If you haven't seen the Visually Textured Monsters post, check it out first.  Then, have fun with my Make a Noise post.  THEN... come back here.  Please.  You won't regret it.  

Taylor's example
Okay!  So, once we have made our drawn monsters, I have the students choose ONE of THOSE textured monster to create a 3D version.  Yep, a form.  At this point, I basically gave them some pointers on how to do this.  We used cardboard construction and I began brainstorming and sketching out MY monster to model how I think when I create.  I showed them a few different ways I could start with the overall form of my monster, using SHAPES out of cardboard. (This is also the point when I say, in a quiet higher pitched voice "Oh my god!  Mrs. Taylor is the best teacher ever!  We JUST learned about SHAPES!  And now we get to see how SHAPES TURN INTO FORMS!  Everything just builds on top of everything else!  Wow.  I'm so lucky to be in her class!"  Okay, so maybe I don't go on for that long, but you get the point. And sometimes I can get a chuckle out of a few students.  And hopefully the ones who didn't originally make the connection... now do.  And, well, some just stare blankly at me.  At least no one threw a pencil at my face?)  

During construction;
Taylor's skeleton
I let the students begin drawing out some ideas of construction, some start drawing and cutting out cardboard, and while that is happening I am basically just shouting out ways that I have problem solved my monster construction.  For example, I might shout out a "Hey, I was constructing my pieces and they seemed a bit flimsy.  So, I just cut out some extra supports to add here and there to really make sure my monster structure is super strong!"  Or I might even use another student as an example, "SOANDSO just realized that this wasn't working!  So she did XYZ and look at it now!  It's so awesome!!!"  

Once cardboard construction was moving along, I grabbed my few students who were ready and I started demonstrating papier mache with newspaper and watered down elmer's.  I talked, again, about crumpling up newspapers or whatnot to help develop the structure inside so that the skeleton wasn't so apparent once covering with newspaper.  And away they went!  Then those students helped others and really... I just got to enjoy watching them figure this all out on their own.  The one biggie that I had to keep saying about the papier mache process was to make sure to SQUEEGEE the newspaper (already dipped in glue) a LOT.  Many kids just kept on slopping it on, and their poor monsters just got soggy.  Other than that, they did a great job!

Taylor's monster papier machined standing next to student monster.

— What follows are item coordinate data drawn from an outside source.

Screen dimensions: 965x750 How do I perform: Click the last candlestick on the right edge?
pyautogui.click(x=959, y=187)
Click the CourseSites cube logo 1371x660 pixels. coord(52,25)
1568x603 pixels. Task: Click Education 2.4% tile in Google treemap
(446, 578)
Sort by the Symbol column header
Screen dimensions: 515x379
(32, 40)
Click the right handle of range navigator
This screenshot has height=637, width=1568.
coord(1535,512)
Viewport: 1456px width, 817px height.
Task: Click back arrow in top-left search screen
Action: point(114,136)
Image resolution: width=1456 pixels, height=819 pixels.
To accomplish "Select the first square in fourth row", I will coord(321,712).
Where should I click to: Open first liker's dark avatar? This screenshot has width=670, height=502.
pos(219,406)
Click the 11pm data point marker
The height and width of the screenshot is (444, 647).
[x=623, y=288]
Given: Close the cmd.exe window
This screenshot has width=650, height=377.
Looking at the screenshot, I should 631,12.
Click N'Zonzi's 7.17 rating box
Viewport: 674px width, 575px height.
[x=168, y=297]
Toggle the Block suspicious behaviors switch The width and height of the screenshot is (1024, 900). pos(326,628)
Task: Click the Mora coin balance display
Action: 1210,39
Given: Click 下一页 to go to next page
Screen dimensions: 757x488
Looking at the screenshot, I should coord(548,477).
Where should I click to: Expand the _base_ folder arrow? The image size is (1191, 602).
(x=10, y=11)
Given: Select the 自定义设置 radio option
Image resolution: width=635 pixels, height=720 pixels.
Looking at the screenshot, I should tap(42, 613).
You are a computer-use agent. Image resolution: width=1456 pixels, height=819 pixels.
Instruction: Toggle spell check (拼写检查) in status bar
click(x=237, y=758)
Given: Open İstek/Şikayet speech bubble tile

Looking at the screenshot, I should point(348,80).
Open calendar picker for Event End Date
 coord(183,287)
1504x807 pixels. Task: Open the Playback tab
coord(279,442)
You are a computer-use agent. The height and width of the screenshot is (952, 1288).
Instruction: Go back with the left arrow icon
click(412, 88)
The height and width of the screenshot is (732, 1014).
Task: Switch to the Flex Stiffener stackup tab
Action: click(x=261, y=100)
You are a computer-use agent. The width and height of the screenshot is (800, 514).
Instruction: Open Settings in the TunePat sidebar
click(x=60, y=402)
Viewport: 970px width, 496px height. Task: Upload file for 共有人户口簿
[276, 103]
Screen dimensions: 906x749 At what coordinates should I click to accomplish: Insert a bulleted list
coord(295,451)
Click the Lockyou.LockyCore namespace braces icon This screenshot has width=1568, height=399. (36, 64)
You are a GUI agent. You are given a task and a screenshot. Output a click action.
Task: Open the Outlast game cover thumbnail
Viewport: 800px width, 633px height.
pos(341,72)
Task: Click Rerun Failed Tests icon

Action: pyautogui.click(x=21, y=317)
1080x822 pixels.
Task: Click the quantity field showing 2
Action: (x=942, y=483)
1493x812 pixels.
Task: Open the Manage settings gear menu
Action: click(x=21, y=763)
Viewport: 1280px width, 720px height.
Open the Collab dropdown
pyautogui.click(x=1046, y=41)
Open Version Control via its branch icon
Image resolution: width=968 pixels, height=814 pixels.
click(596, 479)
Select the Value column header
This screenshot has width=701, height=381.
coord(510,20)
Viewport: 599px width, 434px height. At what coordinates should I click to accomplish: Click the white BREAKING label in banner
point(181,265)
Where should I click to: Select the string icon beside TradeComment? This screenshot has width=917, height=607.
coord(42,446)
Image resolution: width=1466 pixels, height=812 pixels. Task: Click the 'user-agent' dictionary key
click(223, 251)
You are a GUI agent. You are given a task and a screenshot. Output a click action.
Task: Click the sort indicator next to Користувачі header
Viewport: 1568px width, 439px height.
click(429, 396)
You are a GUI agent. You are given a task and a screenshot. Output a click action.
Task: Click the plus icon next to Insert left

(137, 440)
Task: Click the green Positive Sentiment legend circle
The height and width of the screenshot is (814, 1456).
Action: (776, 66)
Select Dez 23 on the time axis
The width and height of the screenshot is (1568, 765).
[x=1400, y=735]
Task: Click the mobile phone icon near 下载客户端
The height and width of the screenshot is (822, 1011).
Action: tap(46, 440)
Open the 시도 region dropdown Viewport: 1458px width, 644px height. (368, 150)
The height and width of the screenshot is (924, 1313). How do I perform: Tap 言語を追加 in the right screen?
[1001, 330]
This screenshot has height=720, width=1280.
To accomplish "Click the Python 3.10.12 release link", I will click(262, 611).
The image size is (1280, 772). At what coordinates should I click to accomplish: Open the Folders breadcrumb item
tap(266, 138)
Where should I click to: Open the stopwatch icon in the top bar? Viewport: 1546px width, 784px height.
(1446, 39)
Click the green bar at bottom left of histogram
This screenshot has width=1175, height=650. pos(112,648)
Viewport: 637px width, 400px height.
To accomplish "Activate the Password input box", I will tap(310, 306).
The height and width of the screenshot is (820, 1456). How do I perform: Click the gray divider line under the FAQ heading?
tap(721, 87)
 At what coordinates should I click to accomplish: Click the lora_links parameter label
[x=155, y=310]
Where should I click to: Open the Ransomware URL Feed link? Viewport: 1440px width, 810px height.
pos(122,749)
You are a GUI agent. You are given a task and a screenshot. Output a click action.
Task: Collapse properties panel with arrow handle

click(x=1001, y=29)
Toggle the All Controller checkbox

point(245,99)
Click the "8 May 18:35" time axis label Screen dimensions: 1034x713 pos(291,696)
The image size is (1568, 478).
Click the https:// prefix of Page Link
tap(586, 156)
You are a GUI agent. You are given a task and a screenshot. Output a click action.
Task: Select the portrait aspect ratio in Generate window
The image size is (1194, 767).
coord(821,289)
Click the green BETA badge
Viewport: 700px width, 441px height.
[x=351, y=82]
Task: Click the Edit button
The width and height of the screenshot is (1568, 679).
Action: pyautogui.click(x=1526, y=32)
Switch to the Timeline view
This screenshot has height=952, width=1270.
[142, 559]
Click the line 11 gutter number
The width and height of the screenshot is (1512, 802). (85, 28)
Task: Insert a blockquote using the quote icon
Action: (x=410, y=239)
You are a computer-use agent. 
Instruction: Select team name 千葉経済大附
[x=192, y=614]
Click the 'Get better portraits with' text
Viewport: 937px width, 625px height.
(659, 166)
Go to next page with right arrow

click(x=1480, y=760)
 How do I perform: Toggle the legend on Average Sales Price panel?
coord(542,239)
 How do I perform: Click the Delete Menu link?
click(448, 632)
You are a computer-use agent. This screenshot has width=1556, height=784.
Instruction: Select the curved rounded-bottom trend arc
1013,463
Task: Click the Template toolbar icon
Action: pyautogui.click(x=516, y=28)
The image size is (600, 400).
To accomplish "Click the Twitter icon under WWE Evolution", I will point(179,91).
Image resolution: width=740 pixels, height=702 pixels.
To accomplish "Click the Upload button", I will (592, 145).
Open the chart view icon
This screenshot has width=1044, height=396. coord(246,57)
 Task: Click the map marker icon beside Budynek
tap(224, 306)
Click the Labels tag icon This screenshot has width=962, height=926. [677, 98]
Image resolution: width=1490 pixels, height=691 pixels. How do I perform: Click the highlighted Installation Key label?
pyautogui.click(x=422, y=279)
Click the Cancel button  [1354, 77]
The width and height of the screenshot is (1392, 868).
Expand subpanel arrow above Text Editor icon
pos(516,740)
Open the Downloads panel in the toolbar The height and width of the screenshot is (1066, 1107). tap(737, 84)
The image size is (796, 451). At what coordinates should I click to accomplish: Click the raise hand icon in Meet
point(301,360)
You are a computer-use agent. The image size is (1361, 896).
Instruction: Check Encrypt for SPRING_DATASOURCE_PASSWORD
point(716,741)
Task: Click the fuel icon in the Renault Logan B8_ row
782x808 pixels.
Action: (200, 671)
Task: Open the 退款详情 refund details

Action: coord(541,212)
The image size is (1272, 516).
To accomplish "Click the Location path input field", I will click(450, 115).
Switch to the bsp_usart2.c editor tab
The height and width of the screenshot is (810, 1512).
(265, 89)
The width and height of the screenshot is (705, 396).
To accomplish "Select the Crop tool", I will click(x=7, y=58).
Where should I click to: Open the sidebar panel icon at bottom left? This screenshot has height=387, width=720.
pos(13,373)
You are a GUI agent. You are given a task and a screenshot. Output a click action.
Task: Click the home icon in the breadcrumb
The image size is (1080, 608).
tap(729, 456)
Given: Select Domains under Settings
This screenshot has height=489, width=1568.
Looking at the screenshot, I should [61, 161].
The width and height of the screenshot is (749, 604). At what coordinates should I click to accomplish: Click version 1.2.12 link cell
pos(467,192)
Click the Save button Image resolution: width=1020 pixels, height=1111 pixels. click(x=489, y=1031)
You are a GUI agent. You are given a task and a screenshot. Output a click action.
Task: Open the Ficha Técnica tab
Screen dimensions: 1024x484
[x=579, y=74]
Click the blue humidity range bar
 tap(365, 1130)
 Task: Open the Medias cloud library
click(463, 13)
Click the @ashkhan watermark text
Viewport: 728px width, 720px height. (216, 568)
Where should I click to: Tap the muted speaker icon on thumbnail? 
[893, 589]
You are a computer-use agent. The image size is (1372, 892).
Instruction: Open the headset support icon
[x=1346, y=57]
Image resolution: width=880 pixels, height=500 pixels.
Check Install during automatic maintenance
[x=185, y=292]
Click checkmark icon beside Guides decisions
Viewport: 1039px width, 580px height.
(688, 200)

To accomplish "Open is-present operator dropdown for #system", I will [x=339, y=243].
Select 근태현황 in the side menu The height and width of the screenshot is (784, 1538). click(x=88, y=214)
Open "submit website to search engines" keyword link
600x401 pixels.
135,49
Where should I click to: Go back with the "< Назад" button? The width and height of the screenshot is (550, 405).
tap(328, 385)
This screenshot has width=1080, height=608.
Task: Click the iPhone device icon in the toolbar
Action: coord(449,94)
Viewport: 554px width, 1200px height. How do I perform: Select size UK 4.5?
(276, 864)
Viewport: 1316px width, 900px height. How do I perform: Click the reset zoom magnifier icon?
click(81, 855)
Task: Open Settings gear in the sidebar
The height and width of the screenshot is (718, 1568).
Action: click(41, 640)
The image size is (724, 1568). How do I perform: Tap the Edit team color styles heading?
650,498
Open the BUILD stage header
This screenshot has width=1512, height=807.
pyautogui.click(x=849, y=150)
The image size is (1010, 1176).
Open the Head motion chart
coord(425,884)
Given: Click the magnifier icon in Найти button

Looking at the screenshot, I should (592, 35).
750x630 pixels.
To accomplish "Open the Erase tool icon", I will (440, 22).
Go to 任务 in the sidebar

Once that structure was complete, students painted their monsters white and attached a PHYSICAL TEXTURE to their monster.  This texture could really be made out of anything.  I used paper pieces, some kids rolled up newspaper, some cut up construction paper, some used tape, etc.  It was completely up to them.  I even had a student bring in wax and apply, melt crayons, or add on sand!

Taylor's completed monster
with hat made by student.

Then we took a mini break and I we made a UNIT and VALUE unit in their sketchbooks. Check out here for the crash course in color theory and mini project I gave them in preparation for painting their monsters.

After making their mini tints and shades artwork (see unit above), students were allowed to paint their monsters using acrylic and watercolor.  I wish we had more time available on this, because it seemed a bit rushed at the end.  I would have given them a lot more painting tips and ideas.  Unfortunately, it was the end of the class and so there was a rush to get the monsters painted (because, of course, we then made an animation!).  

Let's not forget the self assessment and reflection!

At this point, we have already done a LOT of reflections in
which everything has been broken down in steps.
Now, I am asking the students to write as a full critique of their work.